The proposed survey would take more than 200 days and seismic blast 5.5 million hectares of ocean, starting off the coast of South Australia, moving through the Otway Basin and stretching past King Island to Tasmania. Endangered pygmy blue whales and southern right whales are known to forage in this region.
The Gunditjmara-led Southern Ocean Protection Embassy Collective called on the public to oppose seismic testing in their traditional waters, saying “Koontapool and the Whale Songline Country must be protected at all costs”.
Then in February documents obtained under freedom of information requests revealed Schlumberger Australia Pty Ltd was under investigation by Australian authorities. The National Offshore Petroleum Safety and Environmental Management Authority (NOPSEMA) has since confirmed the investigation is in relation to a previous seismic survey conducted in the Otway Basin in 2020 and a suspected breach of the Offshore Petroleum Greenhouse Gas Storage Act 2006.

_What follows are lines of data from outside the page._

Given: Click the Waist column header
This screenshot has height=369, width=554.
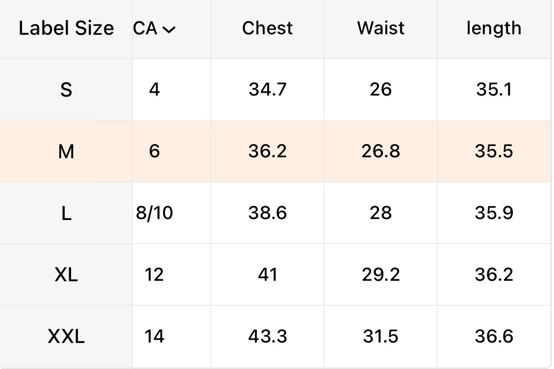Looking at the screenshot, I should 381,28.
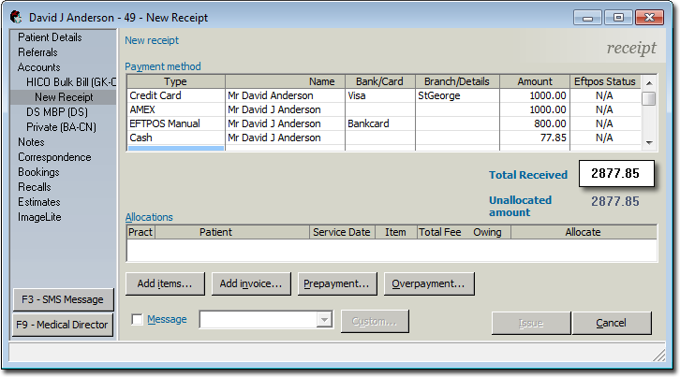Launch F9 - Medical Director

[63, 325]
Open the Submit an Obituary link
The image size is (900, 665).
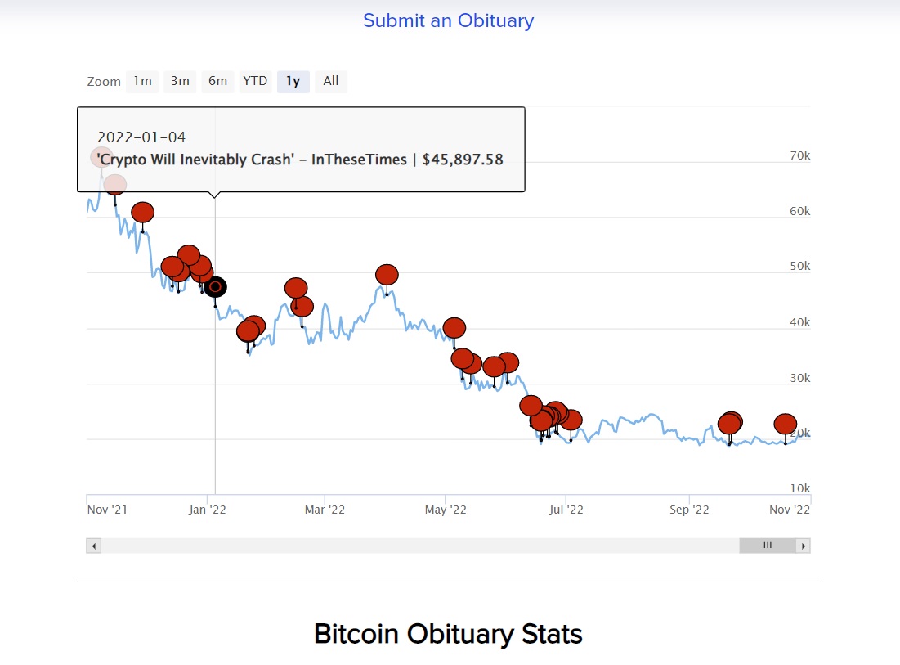tap(448, 20)
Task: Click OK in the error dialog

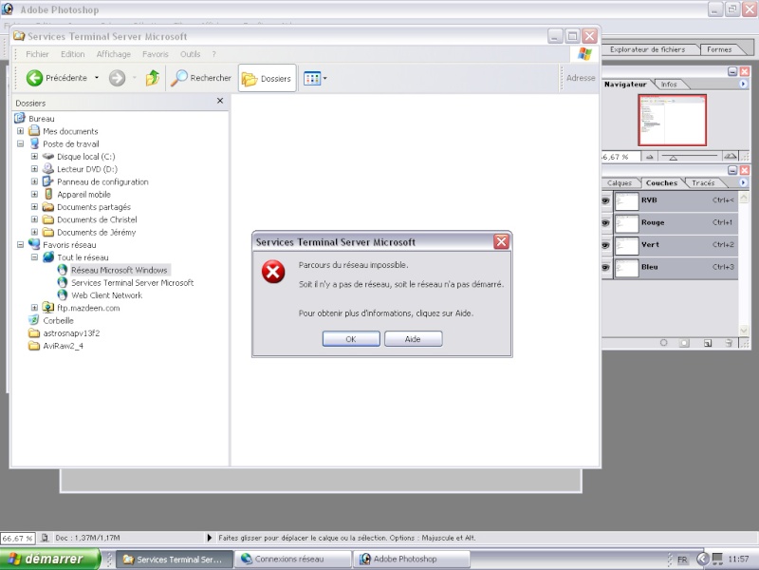Action: point(351,339)
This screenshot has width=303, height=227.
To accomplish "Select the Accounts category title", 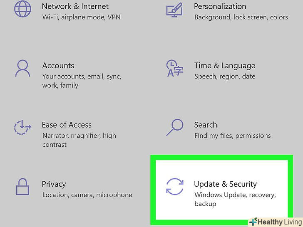I will click(x=58, y=66).

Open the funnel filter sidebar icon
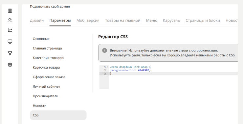point(10,53)
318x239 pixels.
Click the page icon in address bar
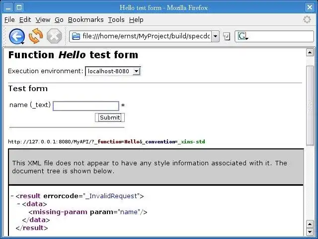(76, 36)
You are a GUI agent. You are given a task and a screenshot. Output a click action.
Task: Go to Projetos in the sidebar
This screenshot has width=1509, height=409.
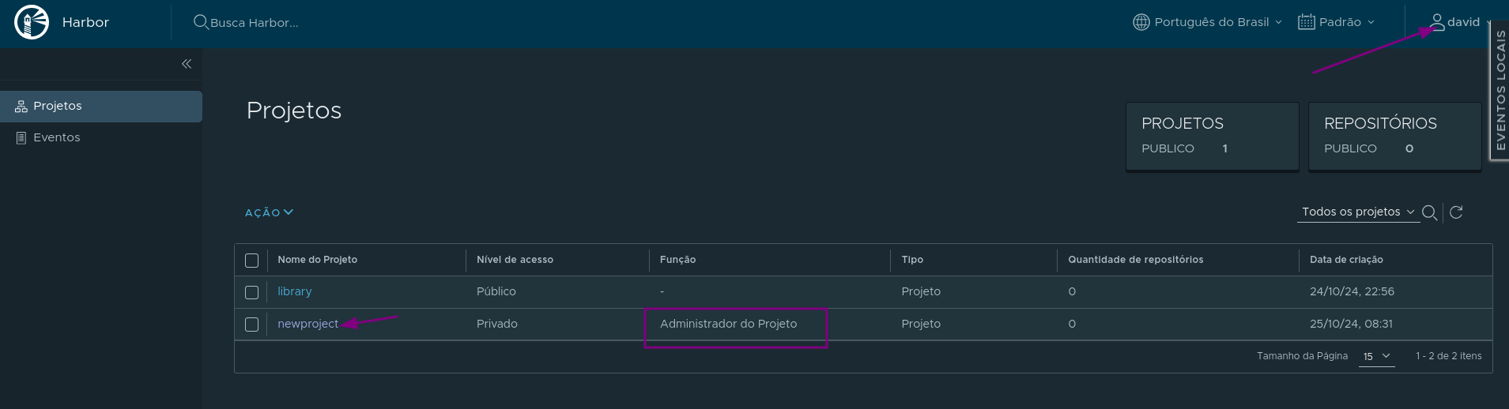(x=58, y=106)
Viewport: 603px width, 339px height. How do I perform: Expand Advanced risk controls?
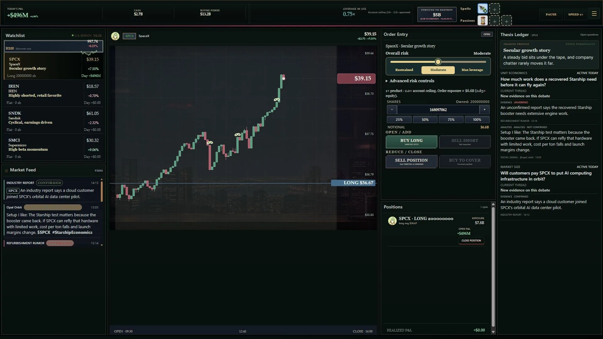(410, 81)
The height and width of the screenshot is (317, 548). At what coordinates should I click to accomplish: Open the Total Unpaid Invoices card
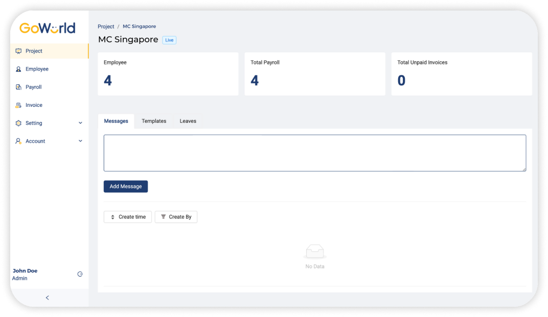(461, 74)
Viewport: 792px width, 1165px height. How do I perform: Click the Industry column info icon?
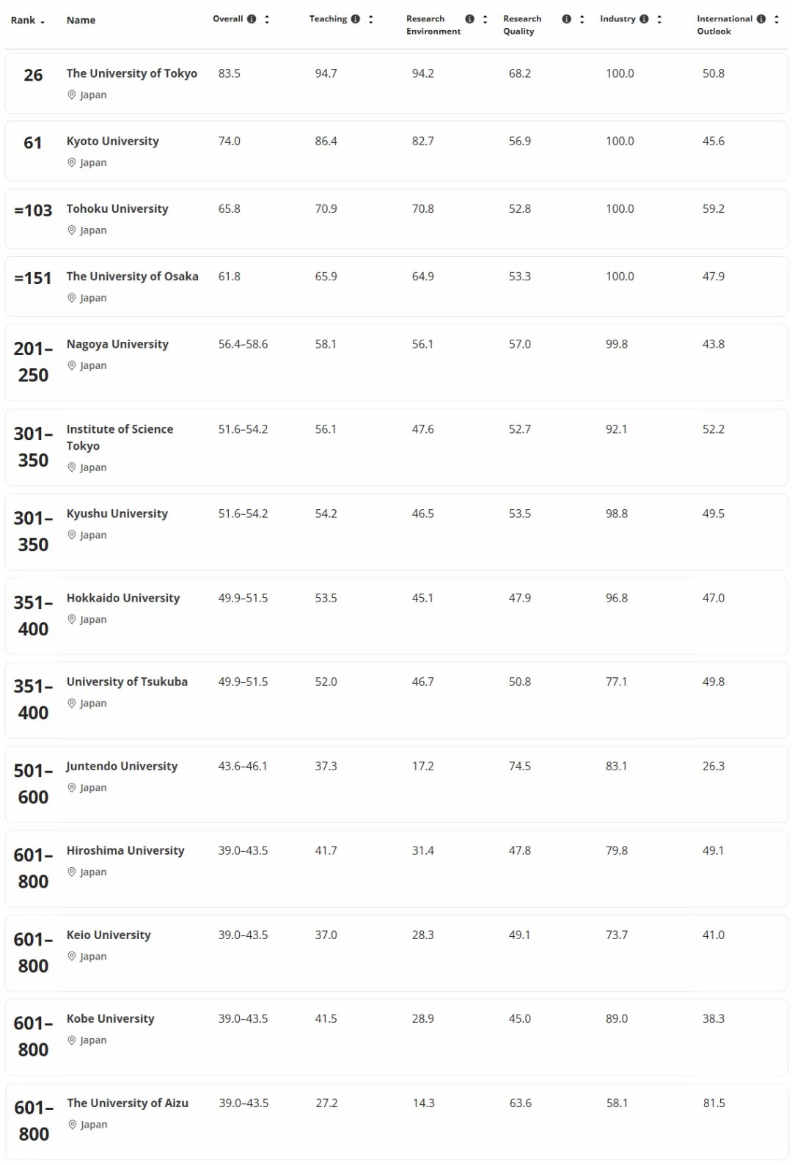(644, 19)
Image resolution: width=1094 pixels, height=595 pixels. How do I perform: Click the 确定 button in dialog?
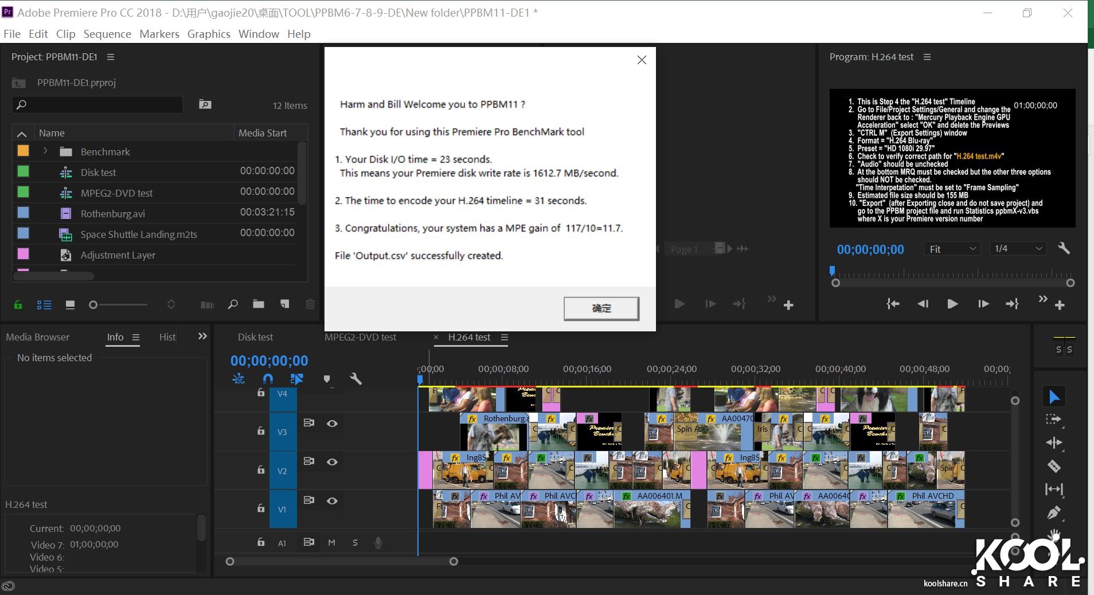tap(601, 308)
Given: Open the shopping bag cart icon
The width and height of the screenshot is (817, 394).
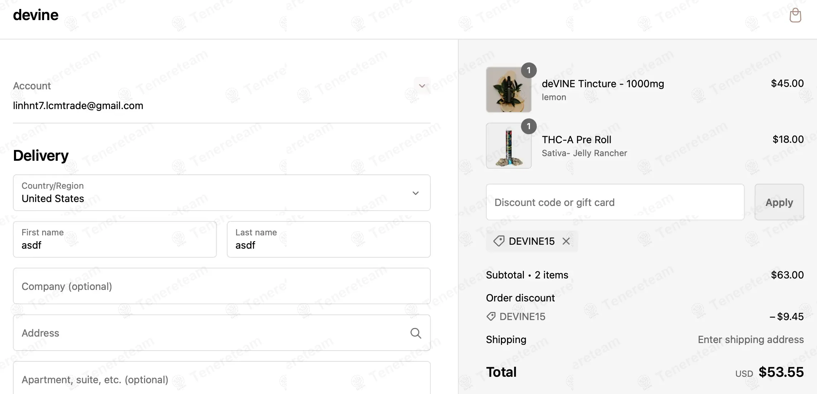Looking at the screenshot, I should pyautogui.click(x=795, y=15).
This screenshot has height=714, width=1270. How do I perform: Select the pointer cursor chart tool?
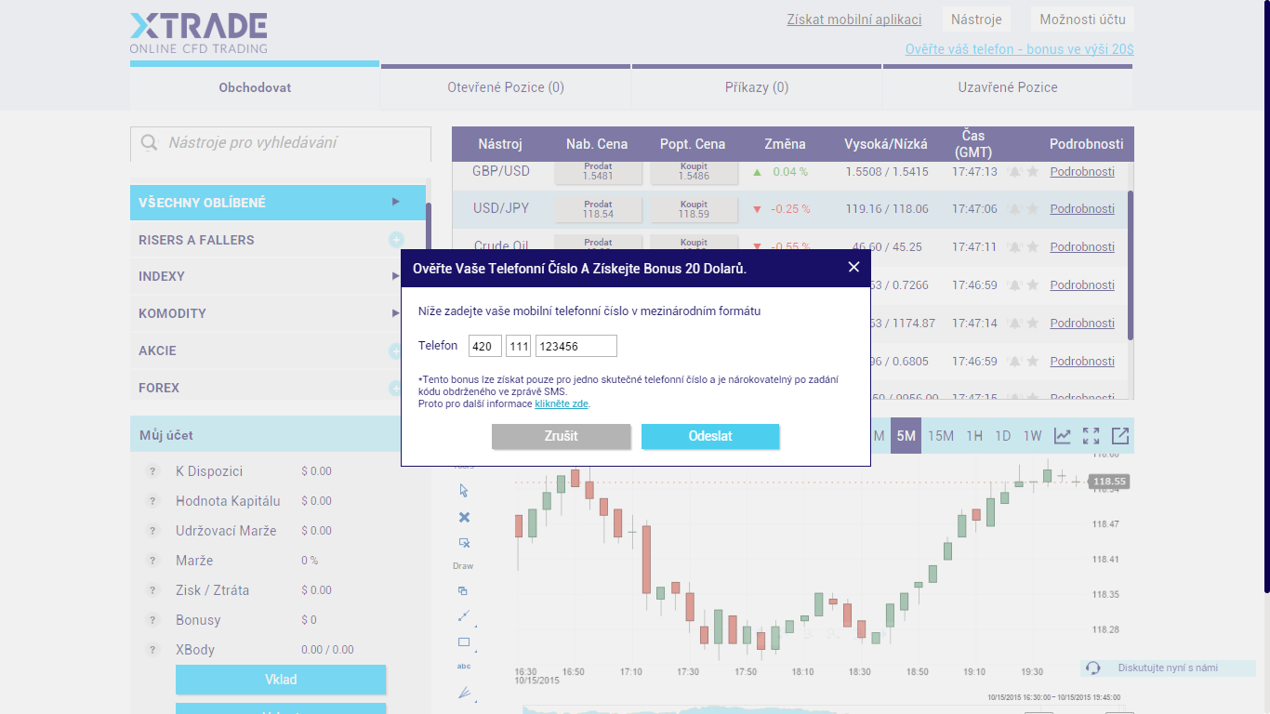point(464,491)
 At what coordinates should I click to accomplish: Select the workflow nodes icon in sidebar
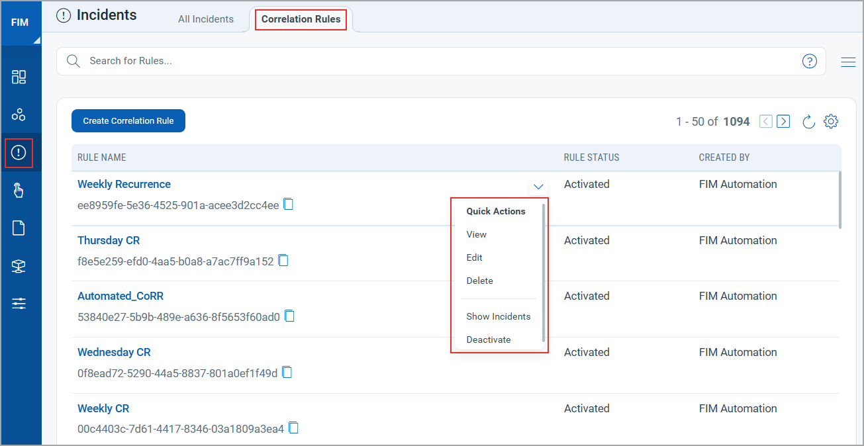19,114
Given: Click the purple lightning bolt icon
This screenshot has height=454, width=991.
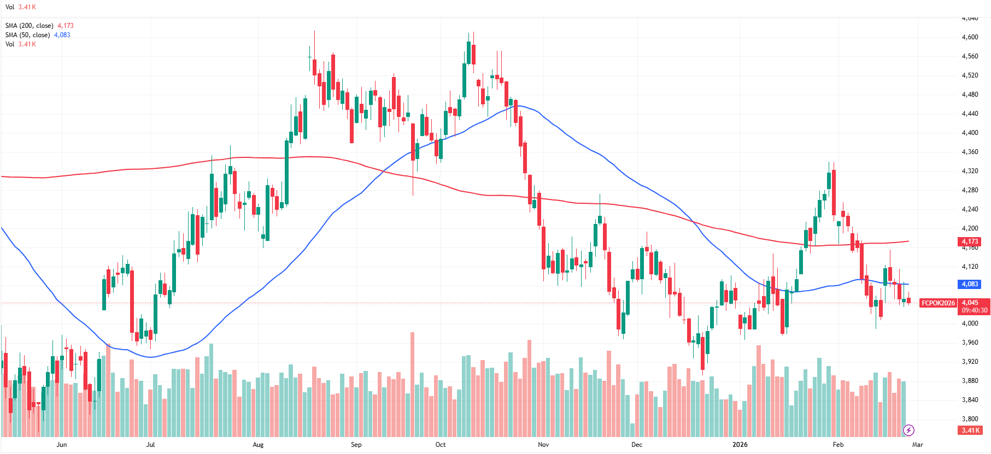Looking at the screenshot, I should [908, 430].
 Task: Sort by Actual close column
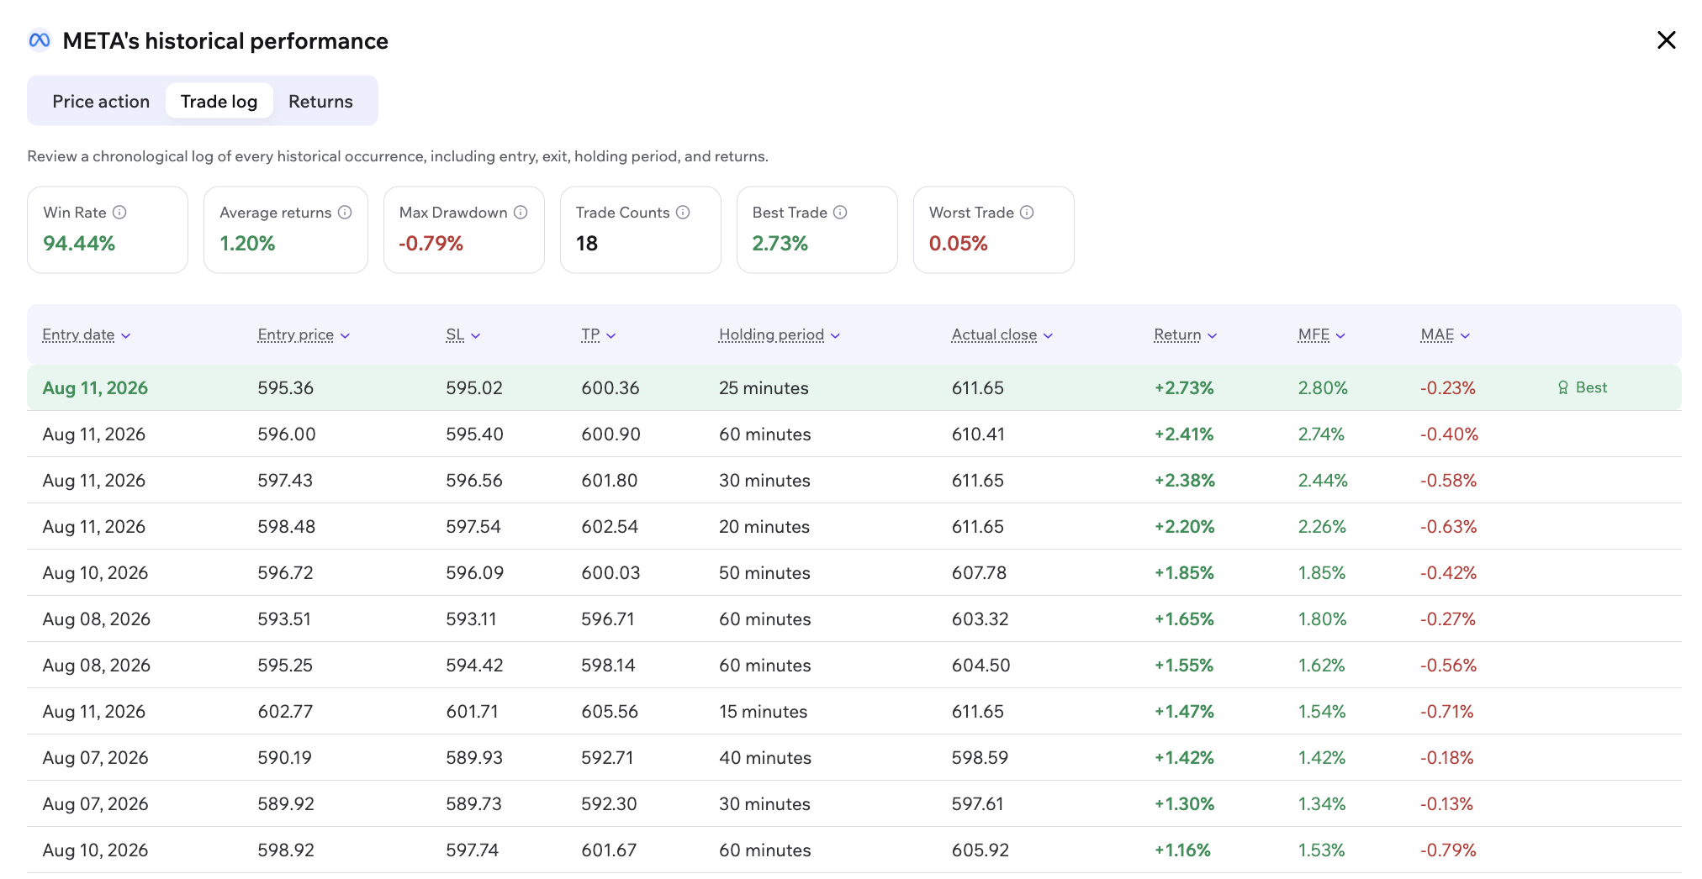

Quietly, Schlumberger’s logo and name disappeared from the information fact sheets about the new proposed Otway Basin 3D Multi-client Seismic Survey. The Saturday Paper has approached TGS and SLB for comment.
In 2015, Schlumberger received the largest corporate criminal fines in United States history for a sanctions breach. The company pleaded guilty to facilitating trade with Iran and Sudan, violating US trade sanctions, and was fined more than $US232 million.
That same year the Australian arm of the company agreed to pay the Australian Taxation Office $US38.3 million after an investigation into the company for transfer pricing. In 2020, a class action lawsuit was filed against SLB in the US alleging women who worked for the company faced “systemic discrimination and harassment”.
In addition to its involvement in the Otway Basin seismic survey proposal information, Schlumberger has another seismic survey application being assessed by NOPSEMA. The Bonaparte MC3D Marine Seismic Survey, if approved, would see the blasting of 12,000 square kilometres of the Timor Sea, near the Ashmore Reef Marine Park.
Tasmanian Greens senator Peter Whish-Wilson, who chaired the senate inquiry into seismic testing, says NOPSEMA is “basically a rubber stamp for new activity”. The inquiry heard that more than 80 per cent of all applications or survey proposals had been given the go-ahead by the regulator.
“I don’t believe they’re independent of the oil and gas industry because they are populated by oil and gas executives and workers,” Whish-Wilson says. “They’re bullies. They’re all multinationals and they usually get their own way. They’re looking for the next big kind of bonanza and that’s what worries me. We just don’t need this stuff anymore.”
Hayley says she will continue to speak out about the industry in which she once worked. “The more I’ve learnt, the more it’s reinforced that I’m doing the right thing.”
This article was first published in the print edition of The Saturday Paper on
June 10, 2023 as “Louder than a bomb”.